Il n’y a pas de liberté ni de joie possible tant que la mort
nous guette à l’horizon de la vie. Tout est marqué
par l’éphémère et le manque de plénitude.
L’angoisse de la fin est à l’origine de nos peurs multiples
au quotidien. Et comme nous les refoulons à longueur de journée,
nous vivons dans l’atmosphère de la mort, elle est notre
ambiance plus ou moins inconsciente, dont l’extraordinaire symptôme
est notre tristesse habituelle… Ce que nous appelons la «
condition humaine », le tragique existentiel, n’est autre
que la pénombre du tombeau… Mais cette tristesse même
est un cri de l’être qui jaillit de nos profondeurs ténébreuses
pour nous dire : fais de la mort ton amie et tu vivras !

[Données collectées]
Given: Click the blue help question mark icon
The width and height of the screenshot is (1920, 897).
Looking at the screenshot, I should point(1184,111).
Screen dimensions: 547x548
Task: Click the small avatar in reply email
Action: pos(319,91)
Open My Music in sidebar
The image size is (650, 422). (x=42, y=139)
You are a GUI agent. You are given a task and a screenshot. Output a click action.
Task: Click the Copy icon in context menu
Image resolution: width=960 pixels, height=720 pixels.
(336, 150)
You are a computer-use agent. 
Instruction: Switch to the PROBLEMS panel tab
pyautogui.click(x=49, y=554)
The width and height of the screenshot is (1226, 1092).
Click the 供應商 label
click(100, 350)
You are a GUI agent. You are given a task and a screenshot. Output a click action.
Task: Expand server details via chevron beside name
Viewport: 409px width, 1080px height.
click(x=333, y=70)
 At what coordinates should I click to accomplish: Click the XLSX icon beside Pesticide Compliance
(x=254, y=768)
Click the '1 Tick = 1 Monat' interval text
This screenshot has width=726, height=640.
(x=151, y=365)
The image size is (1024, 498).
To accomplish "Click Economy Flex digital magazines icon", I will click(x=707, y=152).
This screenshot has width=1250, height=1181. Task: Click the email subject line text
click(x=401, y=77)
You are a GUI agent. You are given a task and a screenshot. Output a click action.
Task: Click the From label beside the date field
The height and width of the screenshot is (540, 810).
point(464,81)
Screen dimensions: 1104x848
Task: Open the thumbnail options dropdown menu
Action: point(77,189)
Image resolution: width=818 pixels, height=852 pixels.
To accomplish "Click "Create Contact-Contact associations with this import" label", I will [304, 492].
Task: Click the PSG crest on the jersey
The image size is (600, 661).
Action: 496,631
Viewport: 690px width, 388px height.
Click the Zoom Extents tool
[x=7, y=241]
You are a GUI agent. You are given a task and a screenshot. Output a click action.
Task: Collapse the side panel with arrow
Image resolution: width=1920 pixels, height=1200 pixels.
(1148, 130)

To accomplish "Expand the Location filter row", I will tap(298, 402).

CONSIGNE: Pourriez-vous prolonger le passage sur la mort et la tristesse en reprenant juste après sa dernière phrase ?

RÉPONSE FINALE:
C’est
pourquoi les Pères du Désert ont si solidement implanté
dans la Tradition le souvenir incessant de la mort. Que toujours la pensée
de la mort se couche avec vous et avec vous se réveille, écrit
saint Jean Climaque (VII°siècle). Et Hésychius précise
un peu plus tard : Ce souvenir détermine l’exclusion de tout
vain souci ; la garde de l’esprit et la prière constante,
le détachement du corps, la haine du péché, à
vrai dire toute vertu agissante naît de la mort. Pratiquons-la,
s’il est possible, comme nous respirons. De même encore ce
géant de l’ascèse, Evagre le Pontique : Le moine (le
laïc chrétien) doit toujours se comporter comme si demain
il allait mourir.
Ceux qu’on appelle dans la Tradition hindoue les « libérés
vivants » sont avant tout libres de la mort. Le prodigieux rayonnement
d’un Ramakrishna, Ma Anandamoy, Ramana Maharshi ou Aurobindo…
c’est la transparence, à travers leur corps même, de
la Vie qui ne rencontre plus aucun blocage en eux. Le vrai maître
spirituel se reconnaît à cela. Chez lui, la Vie circule à
plein.
Cette lumière et cette Vie, c’est la présence du Christ
ressuscité, qui a vaincu la mort par sa mort. Son éblouissante
beauté illumine tous les saints. Séraphin de Sarov (XIX°s)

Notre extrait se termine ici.